## TASK REQUIREMENTS
Can you rewrite the lines below as a numbered list, leaving out any blank lines?
— Start of RECORDS FOR THE TASK —
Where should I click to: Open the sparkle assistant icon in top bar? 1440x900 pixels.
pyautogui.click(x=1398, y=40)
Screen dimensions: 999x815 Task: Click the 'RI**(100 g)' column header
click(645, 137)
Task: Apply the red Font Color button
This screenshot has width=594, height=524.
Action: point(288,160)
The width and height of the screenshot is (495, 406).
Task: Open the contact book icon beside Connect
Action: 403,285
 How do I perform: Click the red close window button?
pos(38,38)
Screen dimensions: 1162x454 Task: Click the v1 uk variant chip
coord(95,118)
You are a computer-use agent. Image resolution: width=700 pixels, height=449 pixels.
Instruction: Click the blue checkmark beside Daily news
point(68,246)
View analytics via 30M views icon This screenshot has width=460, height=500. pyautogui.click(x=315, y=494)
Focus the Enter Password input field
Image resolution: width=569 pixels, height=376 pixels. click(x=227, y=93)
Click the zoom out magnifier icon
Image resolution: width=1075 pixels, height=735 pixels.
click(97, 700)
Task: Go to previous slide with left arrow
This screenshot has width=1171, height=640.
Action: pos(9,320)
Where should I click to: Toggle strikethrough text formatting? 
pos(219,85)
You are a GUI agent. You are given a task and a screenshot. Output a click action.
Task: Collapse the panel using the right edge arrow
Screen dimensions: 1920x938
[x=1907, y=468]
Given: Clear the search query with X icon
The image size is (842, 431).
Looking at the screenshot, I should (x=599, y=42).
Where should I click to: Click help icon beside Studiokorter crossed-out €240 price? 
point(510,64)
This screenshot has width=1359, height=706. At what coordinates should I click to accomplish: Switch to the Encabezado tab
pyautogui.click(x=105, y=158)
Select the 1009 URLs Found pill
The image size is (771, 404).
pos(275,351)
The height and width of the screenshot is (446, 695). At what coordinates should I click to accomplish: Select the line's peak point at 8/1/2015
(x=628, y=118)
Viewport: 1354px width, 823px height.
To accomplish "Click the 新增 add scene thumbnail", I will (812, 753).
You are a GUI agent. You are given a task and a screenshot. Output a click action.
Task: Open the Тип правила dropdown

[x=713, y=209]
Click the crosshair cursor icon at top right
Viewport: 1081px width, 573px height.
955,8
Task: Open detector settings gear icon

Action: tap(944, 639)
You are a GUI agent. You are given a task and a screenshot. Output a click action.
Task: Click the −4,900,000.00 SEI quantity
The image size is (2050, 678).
— End of RECORDS FOR THE TASK —
## THE REPLY
1. Where should I click to: Open the sparkle assistant icon in top bar? 1440x900 pixels.
2. pyautogui.click(x=1398, y=40)
3. Screen dimensions: 999x815 Task: Click the 'RI**(100 g)' column header
4. click(645, 137)
5. Task: Apply the red Font Color button
6. This screenshot has width=594, height=524.
7. Action: point(288,160)
8. The width and height of the screenshot is (495, 406).
9. Task: Open the contact book icon beside Connect
10. Action: 403,285
11.  How do I perform: Click the red close window button?
12. pos(38,38)
13. Screen dimensions: 1162x454 Task: Click the v1 uk variant chip
14. coord(95,118)
15. You are a computer-use agent. Image resolution: width=700 pixels, height=449 pixels.
16. Instruction: Click the blue checkmark beside Daily news
17. point(68,246)
18. View analytics via 30M views icon This screenshot has width=460, height=500. pyautogui.click(x=315, y=494)
19. Focus the Enter Password input field
20. Image resolution: width=569 pixels, height=376 pixels. click(x=227, y=93)
21. Click the zoom out magnifier icon
22. Image resolution: width=1075 pixels, height=735 pixels.
23. click(97, 700)
24. Task: Go to previous slide with left arrow
25. This screenshot has width=1171, height=640.
26. Action: pos(9,320)
27. Where should I click to: Toggle strikethrough text formatting? 
28. pos(219,85)
29. You are a GUI agent. You are given a task and a screenshot. Output a click action.
30. Task: Collapse the panel using the right edge arrow
31. Screen dimensions: 1920x938
32. [x=1907, y=468]
33. Given: Clear the search query with X icon
34. The image size is (842, 431).
35. Looking at the screenshot, I should (x=599, y=42).
36. Where should I click to: Click help icon beside Studiokorter crossed-out €240 price? 
37. point(510,64)
38. This screenshot has width=1359, height=706. At what coordinates should I click to accomplish: Switch to the Encabezado tab
39. pyautogui.click(x=105, y=158)
40. Select the 1009 URLs Found pill
41. The image size is (771, 404).
42. pos(275,351)
43. The height and width of the screenshot is (446, 695). At what coordinates should I click to accomplish: Select the line's peak point at 8/1/2015
44. (x=628, y=118)
45. Viewport: 1354px width, 823px height.
46. To accomplish "Click the 新增 add scene thumbnail", I will (812, 753).
47. You are a GUI agent. You are given a task and a screenshot. Output a click action.
48. Task: Open the Тип правила dropdown
49. [x=713, y=209]
50. Click the crosshair cursor icon at top right
51. Viewport: 1081px width, 573px height.
52. 955,8
53. Task: Open detector settings gear icon
54. Action: tap(944, 639)
55. You are a GUI agent. You are given a task and a screenshot. Output a click action.
56. Task: Click the −4,900,000.00 SEI quantity
57. The image size is (2050, 678).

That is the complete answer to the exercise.